The oldest son of Thomas Pickett Lyon and Mary Winn Lyon (1823–1895), born September 9, 1819, in Lincoln County, Georgia, Lyon married Ruth Esther Knowles on June 17, 1841; they had eight children: Emily, Julia, Kitty, Richard, Lafayette, Roland, John, and William.[1] He is sometimes called Richard F. Lyon Sr., since he had a son Richard F. Lyon Jr. (1850–1906), and a grandson Richard F. Lyon III (1884–1964).
Richard Lyon and his brother John were both attorneys in Dougherty County, Georgia.[2]
Lyon owned the house that Gen. Sherman took as his headquarters during his occupation of Atlanta, Fulton County, between his Atlanta Campaign and his March to the Sea in 1864. The current Atlanta City Hall stands on the site of this house.[3]
After the Civil War, Lyon moved his family to Macon, Bibb County, Georgia, where he lived until his death. His nephew, Thomas R. Lyon, was also a resident of Albany, Georgia, being active in political and social life.[1]
As the Whig party candidate, Lyon narrowly lost a bitter race against the Democratic party candidate Nelson Tift for the house seat from Baker County, Georgia, in 1847.[4]
In 1856 Lyon was living in Albany, Dougherty County, Georgia, where he joined the Albany Guards. He was Albany's mayor from 1858 to 1859, and was an associate justice of the Supreme Court of Georgia from 1859 to 1865.
Lyon served under Georgia's first chief justice, Joseph Henry Lumpkin, due to a Georgia law that said "The oldest Judge in commission is the Chief Justice, or President thereof, but without greater powers than his associates."[5] He lost the election in the state senate for a second six-year term to Dawson A. Walker.[6]
In an 1860 opinion:
Justice Richard F. Lyon ruled that the duties of the railroad to safeguard slaves were its duties toward passengers rather than freight: "The carrier has not, and can not have, the same absolute control over [a slave] that he has over inanimate matter. ... He is, in fact, a passenger, paid for as a passenger and so treated and held, not only by defendant but by plaintiff."[7]
From 1872 to 1874 he represented Dougherty County in the Georgia state legislature. He also served as attorney for the city of Albany, and for the Central of Georgia Railroad.[8]

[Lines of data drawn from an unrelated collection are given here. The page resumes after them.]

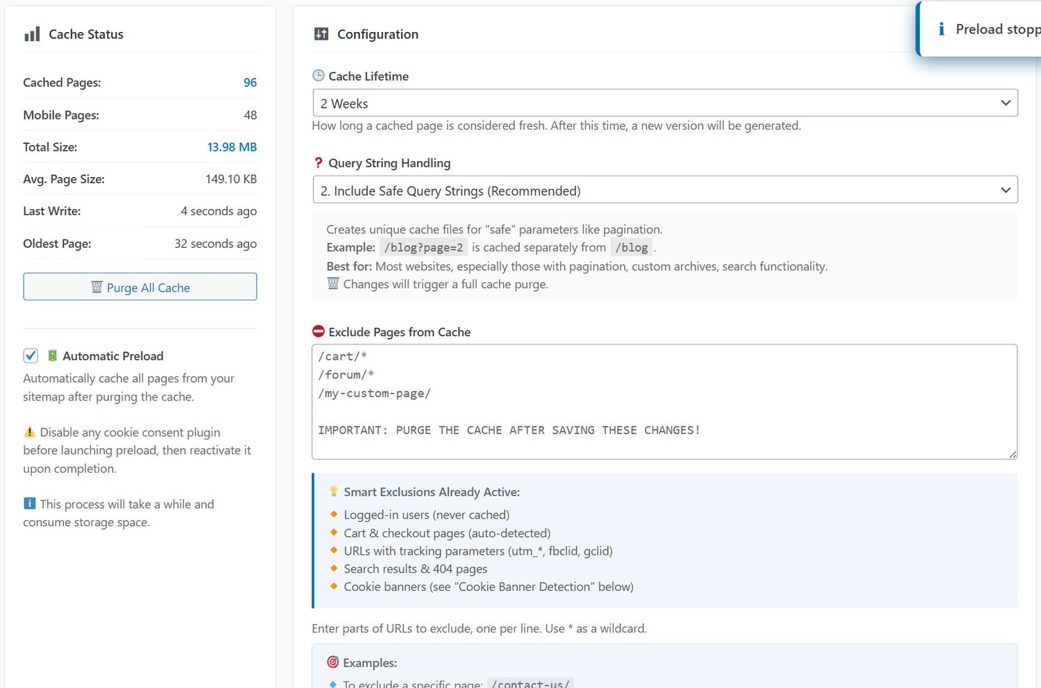1041x688 pixels.
Task: Click the blue info square icon
Action: [29, 503]
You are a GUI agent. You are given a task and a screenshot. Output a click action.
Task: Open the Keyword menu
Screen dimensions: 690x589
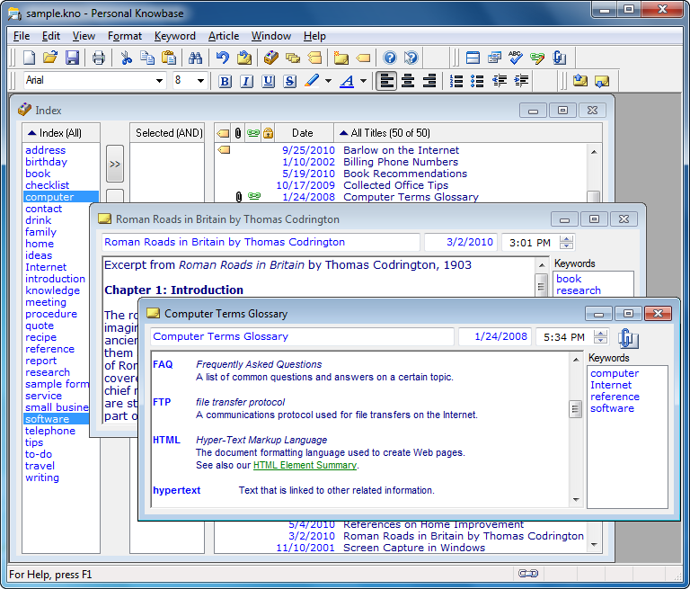click(174, 36)
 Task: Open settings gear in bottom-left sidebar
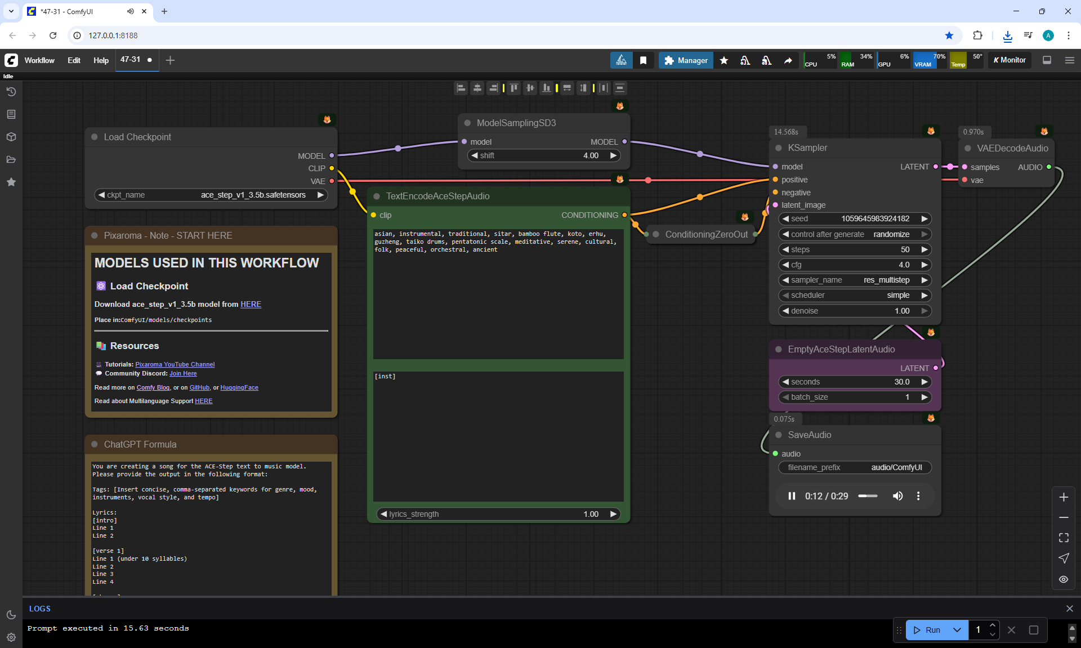pos(11,637)
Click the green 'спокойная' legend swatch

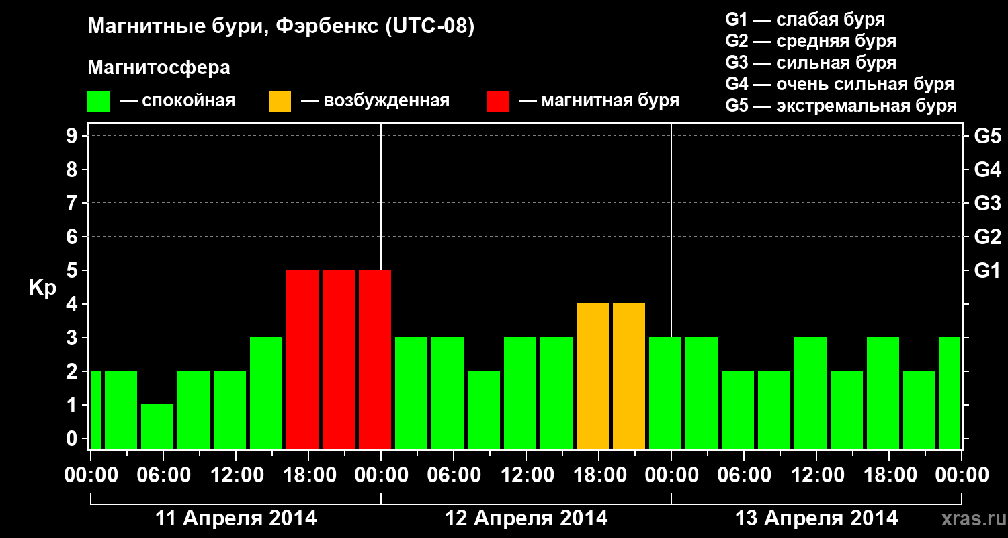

His local Daughters of the American Revolution chapter called Lyon "one of the most brilliant lawyers the state has ever produced."[1]
In a memorial published by the Supreme Court of Georgia, Lyon was described as a superior lawyer for southwestern Georgia who was "irascible, dogmatic and combative", but also "a mere child of impulse...a very peculiar character, full of contrasts and contradictions, and difficult to describe". The memorial concluded that "He was better fitted for the bar than the bench, but his decisions as a judge are characterized by clearness and force, and held in high esteem by the bar."[9]